I’m not writing to argue against the idea that sin separates us from God, rather I’m writing to ask in what way are we separated? Does sin separate us RELATIONALLY from God where we can’t experience God? Are we to believe that God has divorced himself as our Father and abandoned us as orphan? I already know what some are thinking. No, God didn’t abandon us, we abandoned Him. Either way, the idea is we are relationally separated, divorced from God because of sin with no way or hope of getting back to our Father outside of Christ.
Perhaps there is another way of looking at this separation. What if it’s not a relational separation, but a MORAL distinction where we are separated/different than God. What if sin has separated us mentally and behaviorally from the way God thinks and behaves? What if sin has caused God’s child to act like they are not His children, but none the less are still His beloved children. What if it wasn’t our relationship we lost due to sin, but our identity and moral goodness and purity?
If we go back to the Genesis account we read about a God who is perfect in holiness, righteousness, love, goodness, grace, mercy and so-on. We are told we humans were created in His very image, and He breathed into mankind and mankind became a living soul. Were humans created morally perfect like God? Is the Genesis fall a fall from God’s character, and not a fall from relationship? In the Genesis account God told mankind that if they sinned they would know good and evil. In Genesis three we have the account of mankind sinning and immediately experienced the moral change of knowing good and evil, and doing evil acts.

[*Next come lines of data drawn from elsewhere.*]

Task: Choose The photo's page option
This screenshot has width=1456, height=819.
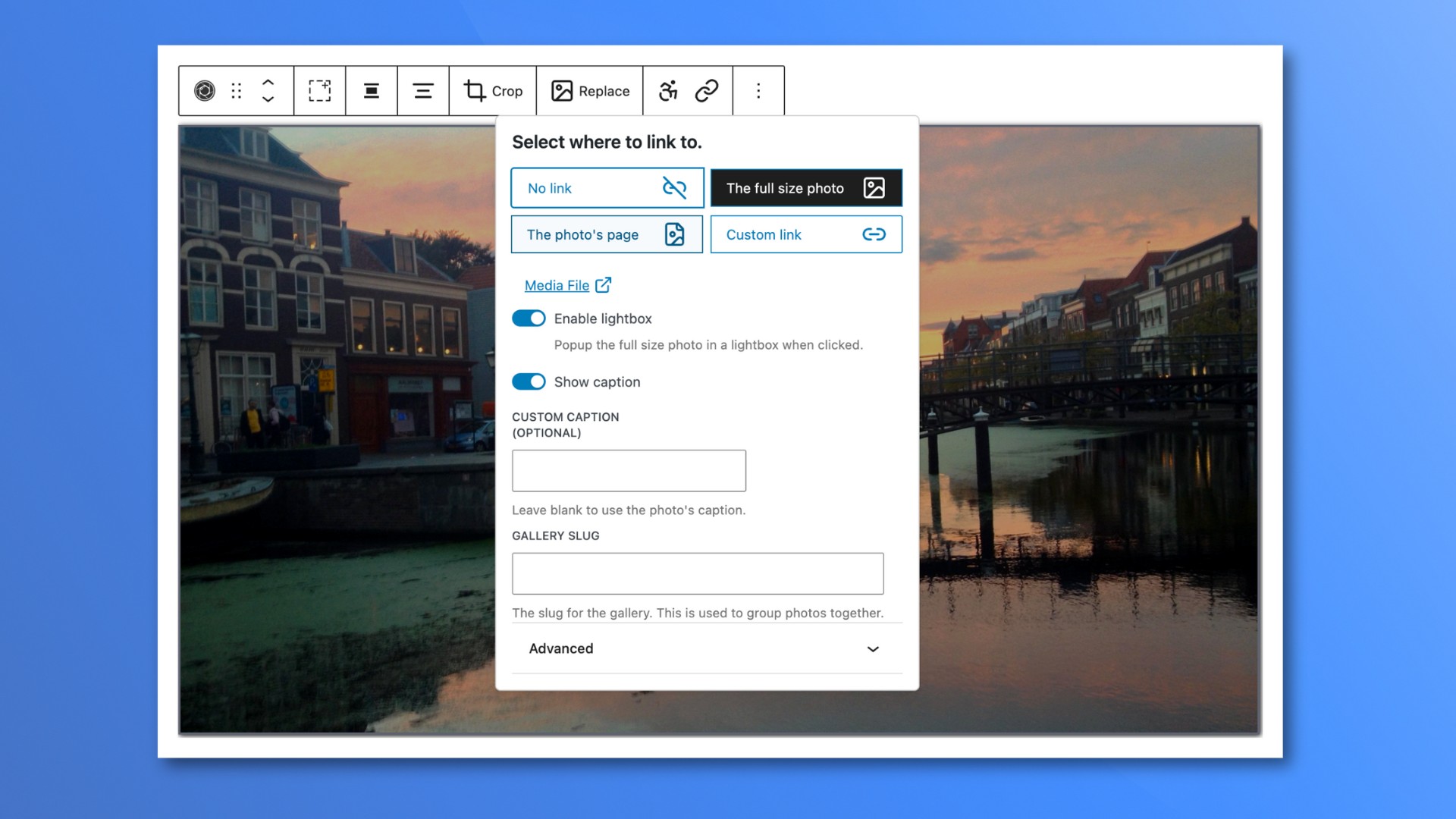Action: [x=607, y=235]
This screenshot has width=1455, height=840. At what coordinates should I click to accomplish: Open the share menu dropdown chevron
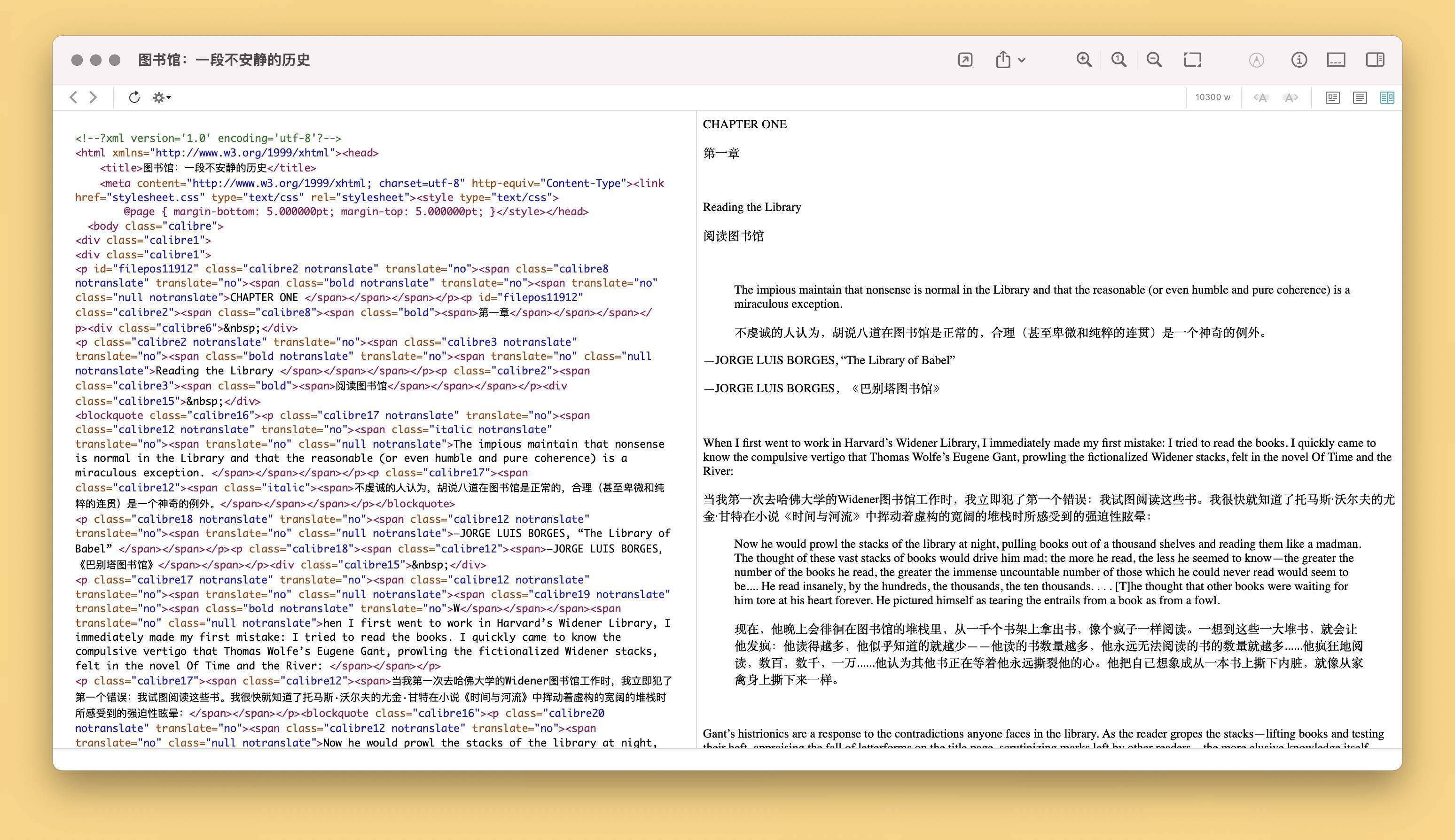[x=1022, y=60]
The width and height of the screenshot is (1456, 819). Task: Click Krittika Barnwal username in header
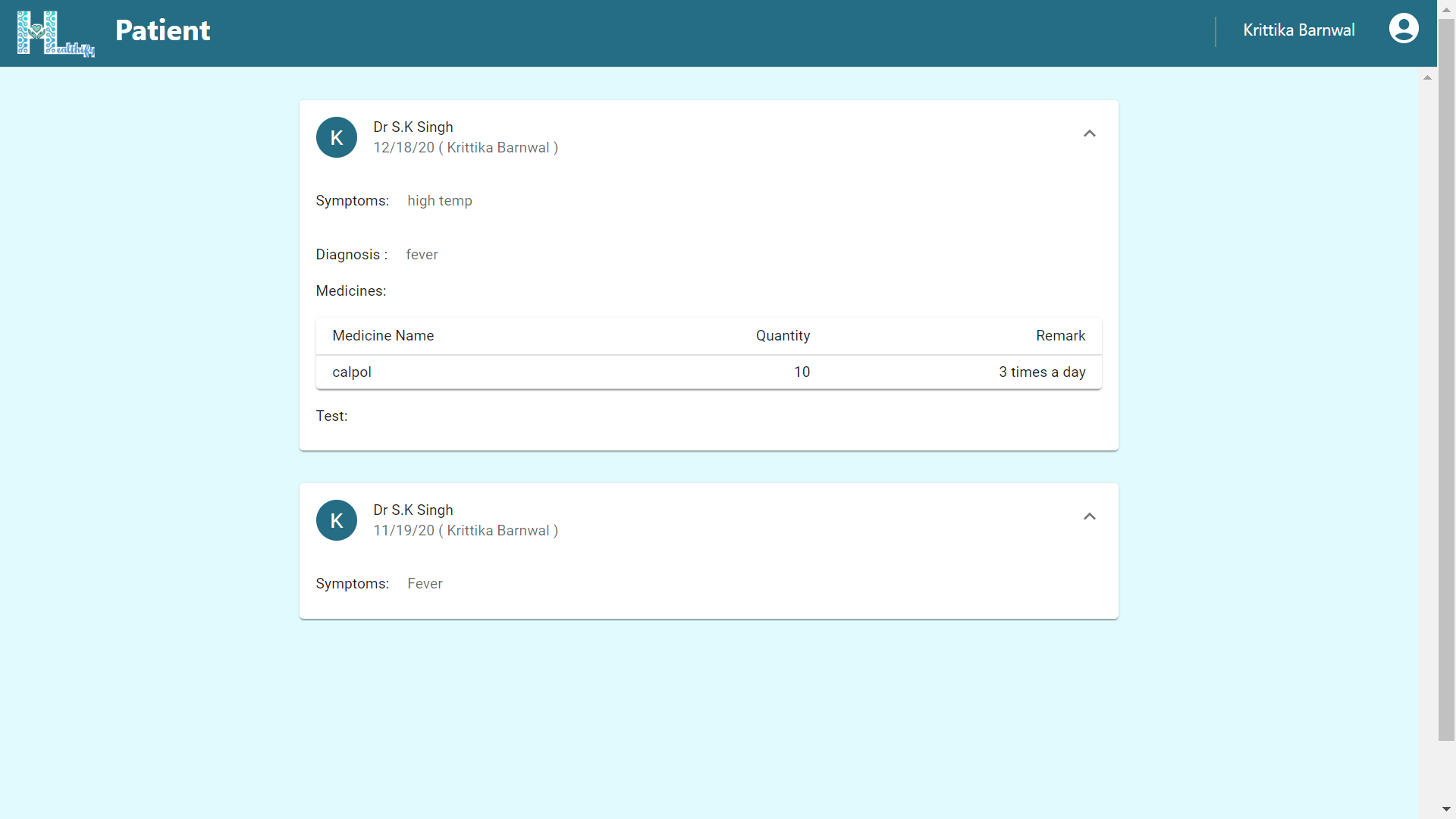point(1298,30)
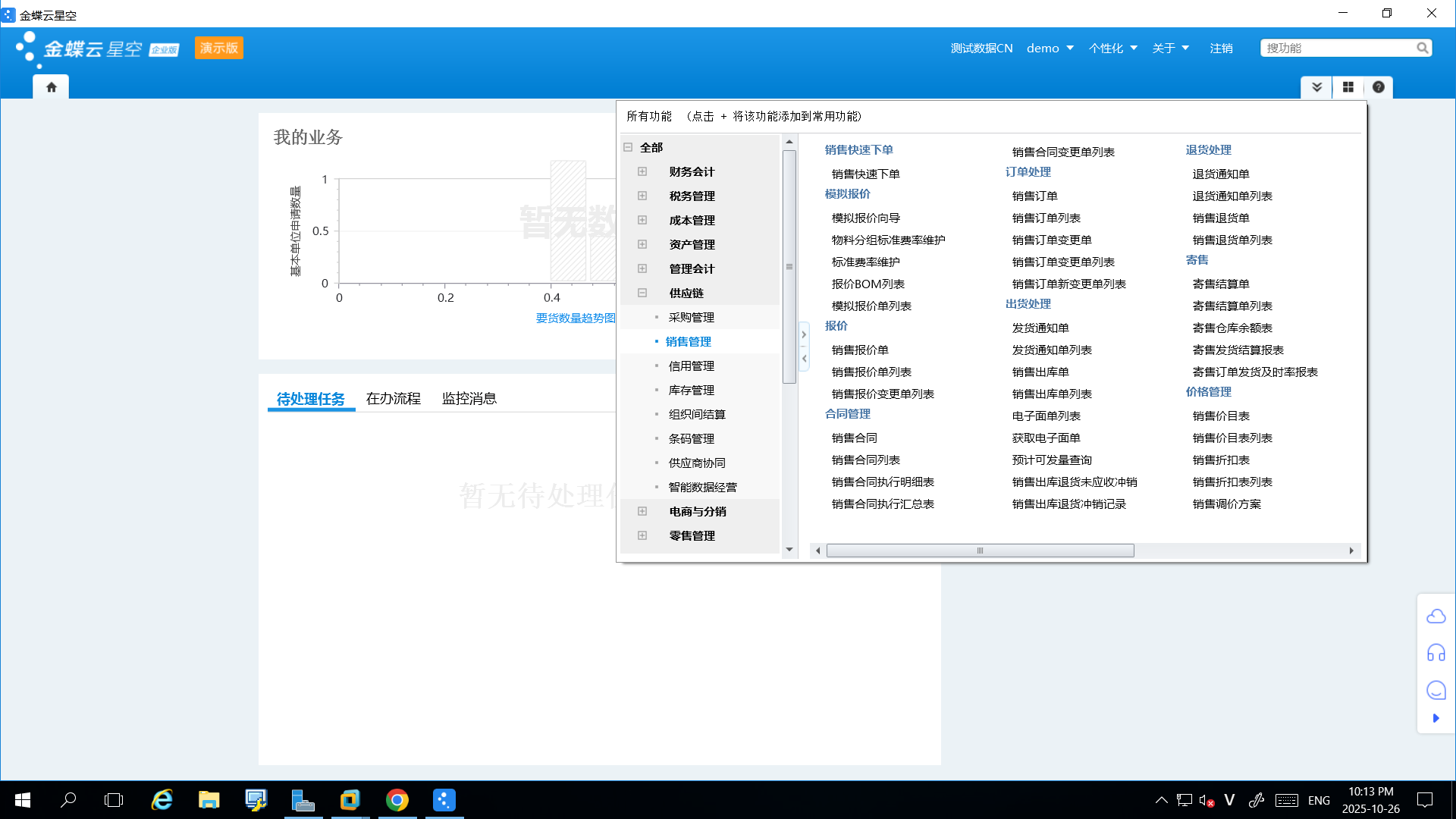
Task: Click the home tab icon
Action: tap(51, 87)
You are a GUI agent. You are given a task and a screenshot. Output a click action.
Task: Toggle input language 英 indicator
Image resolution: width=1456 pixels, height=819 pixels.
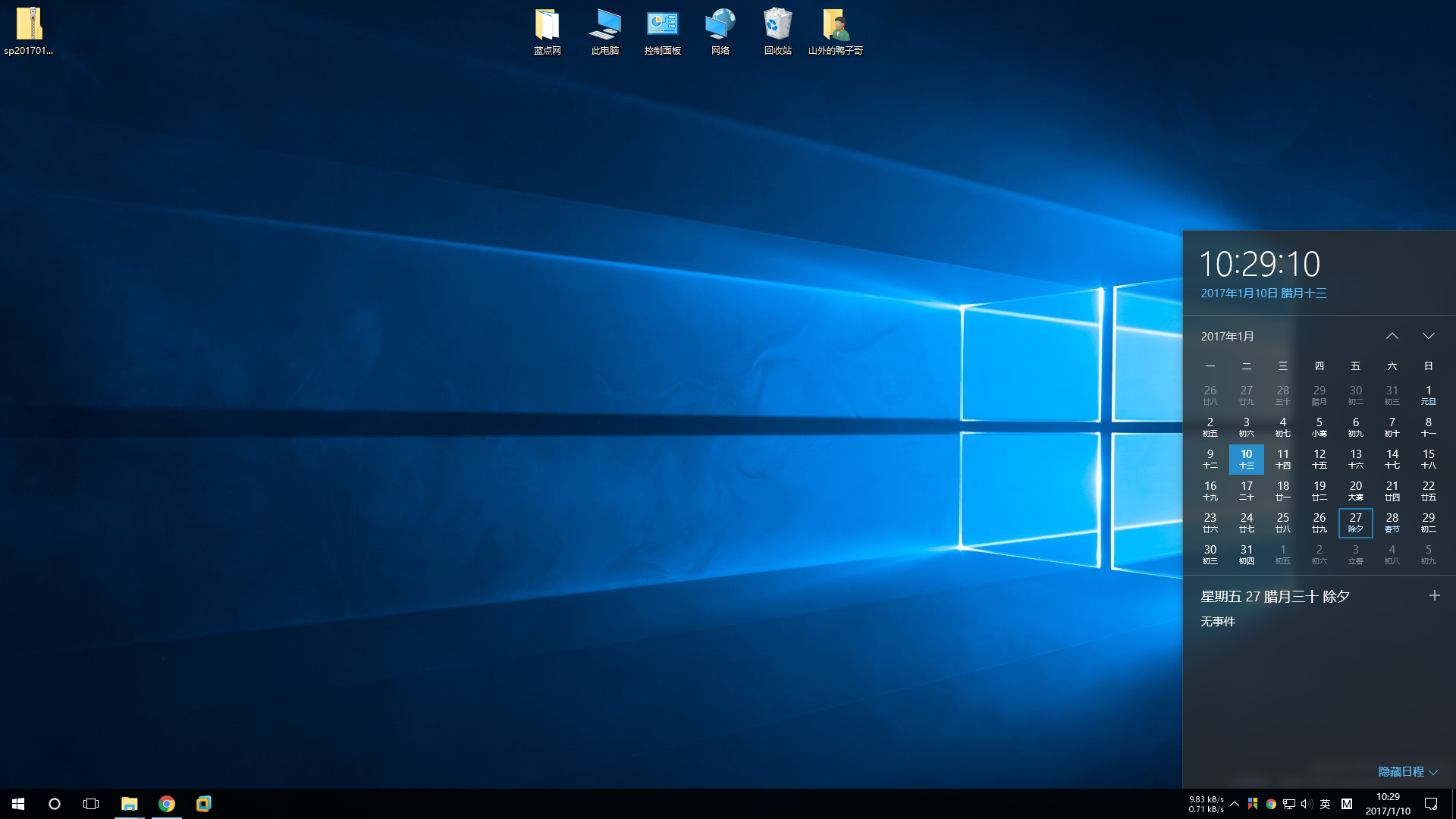tap(1325, 804)
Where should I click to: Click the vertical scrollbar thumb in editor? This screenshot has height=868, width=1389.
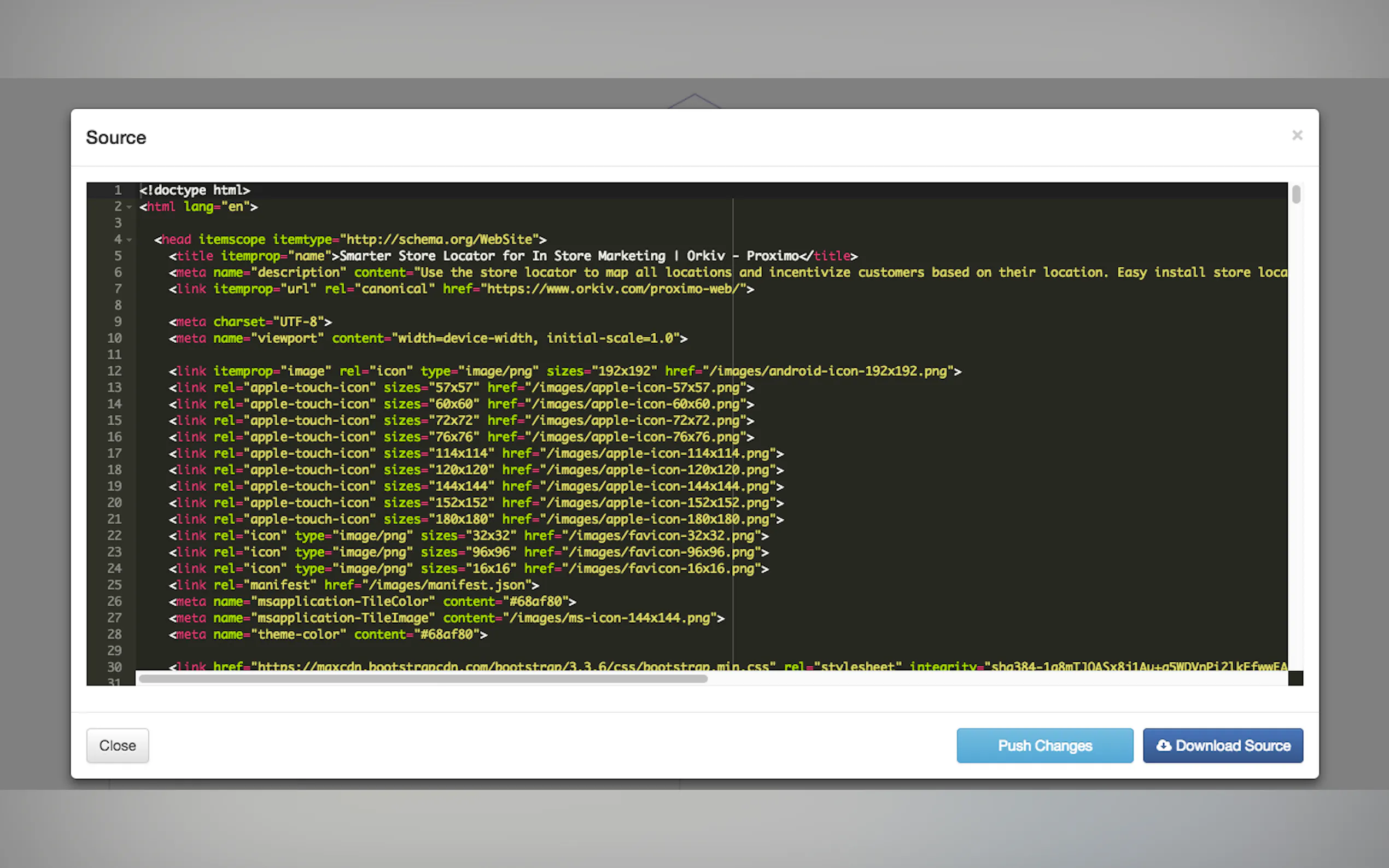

Is it possible that the separation the Bible speaks about between humanity and God is a moral separation where we humans have a capacity to hate, murder, steal, lie, cheat, accuse, disrespect, abandon, condemn, etc.? Is it possible we were created morally like God but sin has morally corrupted the human heart and we are no longer morally like God, being separated from Him not relationally, but in thought and behavior.
Being morally separated/distinct from God seems to fit better with verses like John 3:16-17 where it says, “For God so loved the world that he gave his one and only Son, that whoever believes in him shall not perish but have eternal life. For God did not send his Son into the world to condemn the world, but to save the world through him.” He did not come to condemn, but to save, or heal.
The work of the Gospel is to show us the damaging effects of sin and to reveal a God who came to fix our sin problem not because we are separated from Him like prodigals, but separated from Him in character and in our separation we hurt one another. Which explain why He came to SAVE US - He came to save us from our own evil destructive behaviors.